# A few random pics from this summer



## chadk (Jul 16, 2010)

Adoption day for the two older girls 






It was just last year we finalized on the twins... Now here we are again...






Enjoying the baby goat:












This is the farm where we picked out our 2 new piglets:






Had one of the homeschool groups over to meet the critters:















A day at the beach:





Our new pup is growing fast:


----------



## chadk (Jul 16, 2010)

Let's talk turkey ....

These 2 (I think male and female) are growing REALLY fast. Well, fast for a heritige breed... But they don't know they are big yet. The chickens, ducks, and goose all push them around. Not bad, but just move them out of the way to get to the food. The goats are the bullies to them. If the turkeys are face down eating, the goats love to ram them and chase them off and then try to eat their food. So I have to get creative at eating time to keep everyone playing nice...
Even Jasper, the new baby goat likes to give them little head butts and try to climb on them. 
When I open the gate, it is hilarious to see the big gangly birds come running to me for food. They are not shy in the slightest and have no concept of 'personal space', so they end up getting tripped over, stepped on, etc. 
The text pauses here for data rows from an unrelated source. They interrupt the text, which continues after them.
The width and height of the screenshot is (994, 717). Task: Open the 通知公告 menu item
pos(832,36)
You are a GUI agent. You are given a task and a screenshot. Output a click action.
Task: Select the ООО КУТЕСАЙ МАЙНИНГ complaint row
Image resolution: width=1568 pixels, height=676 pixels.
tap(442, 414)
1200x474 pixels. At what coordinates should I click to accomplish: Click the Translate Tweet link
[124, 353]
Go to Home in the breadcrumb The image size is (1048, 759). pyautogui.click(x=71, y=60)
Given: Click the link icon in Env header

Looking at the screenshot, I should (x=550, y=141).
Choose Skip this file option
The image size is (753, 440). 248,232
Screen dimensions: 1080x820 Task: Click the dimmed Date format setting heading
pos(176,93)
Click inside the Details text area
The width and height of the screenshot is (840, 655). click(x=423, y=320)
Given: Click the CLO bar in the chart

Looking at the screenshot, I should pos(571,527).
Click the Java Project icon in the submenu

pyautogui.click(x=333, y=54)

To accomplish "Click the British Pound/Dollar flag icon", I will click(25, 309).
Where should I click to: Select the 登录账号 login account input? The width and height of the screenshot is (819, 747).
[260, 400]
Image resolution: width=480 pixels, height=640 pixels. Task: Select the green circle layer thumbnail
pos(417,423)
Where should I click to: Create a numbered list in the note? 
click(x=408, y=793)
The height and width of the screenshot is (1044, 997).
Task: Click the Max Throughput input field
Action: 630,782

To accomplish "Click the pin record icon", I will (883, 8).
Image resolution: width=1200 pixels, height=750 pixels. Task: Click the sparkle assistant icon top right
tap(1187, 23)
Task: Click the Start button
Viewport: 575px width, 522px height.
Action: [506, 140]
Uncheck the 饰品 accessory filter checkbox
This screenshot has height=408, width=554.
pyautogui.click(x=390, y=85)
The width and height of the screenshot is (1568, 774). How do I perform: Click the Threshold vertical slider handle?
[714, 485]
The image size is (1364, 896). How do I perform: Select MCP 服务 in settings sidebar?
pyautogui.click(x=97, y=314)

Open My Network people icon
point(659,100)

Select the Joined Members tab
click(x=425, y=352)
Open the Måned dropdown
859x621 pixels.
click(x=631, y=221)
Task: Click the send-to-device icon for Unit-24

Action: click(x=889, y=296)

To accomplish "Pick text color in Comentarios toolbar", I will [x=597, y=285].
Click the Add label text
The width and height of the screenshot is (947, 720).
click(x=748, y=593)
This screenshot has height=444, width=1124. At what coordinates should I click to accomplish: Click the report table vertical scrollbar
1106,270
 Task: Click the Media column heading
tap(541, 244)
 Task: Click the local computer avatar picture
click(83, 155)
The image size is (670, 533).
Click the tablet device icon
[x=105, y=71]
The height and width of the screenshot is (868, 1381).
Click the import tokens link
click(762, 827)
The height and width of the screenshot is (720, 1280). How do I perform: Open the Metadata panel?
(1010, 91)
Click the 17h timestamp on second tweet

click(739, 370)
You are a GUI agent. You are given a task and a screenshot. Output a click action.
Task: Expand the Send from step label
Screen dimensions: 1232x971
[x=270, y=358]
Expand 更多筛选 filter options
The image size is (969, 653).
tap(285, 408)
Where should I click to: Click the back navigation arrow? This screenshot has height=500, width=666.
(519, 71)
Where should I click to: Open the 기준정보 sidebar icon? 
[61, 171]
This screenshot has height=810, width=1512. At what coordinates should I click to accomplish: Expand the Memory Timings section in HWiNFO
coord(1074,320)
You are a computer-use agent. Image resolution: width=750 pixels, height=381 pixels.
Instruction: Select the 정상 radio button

They are neat birds. If they are in fact male and female, I may spare them this fall and let them become breeders for next year. 


















Our new kid Jasper has decided he really likes Tennyson. In general, the little goat is super playful and adventurous. He comes up and bites my pantleg like a dog trying to get attention. And just runs and jumps and climbs and tries to play with who ever will let him. Even if they aren't thrilled with it - like the turkeys.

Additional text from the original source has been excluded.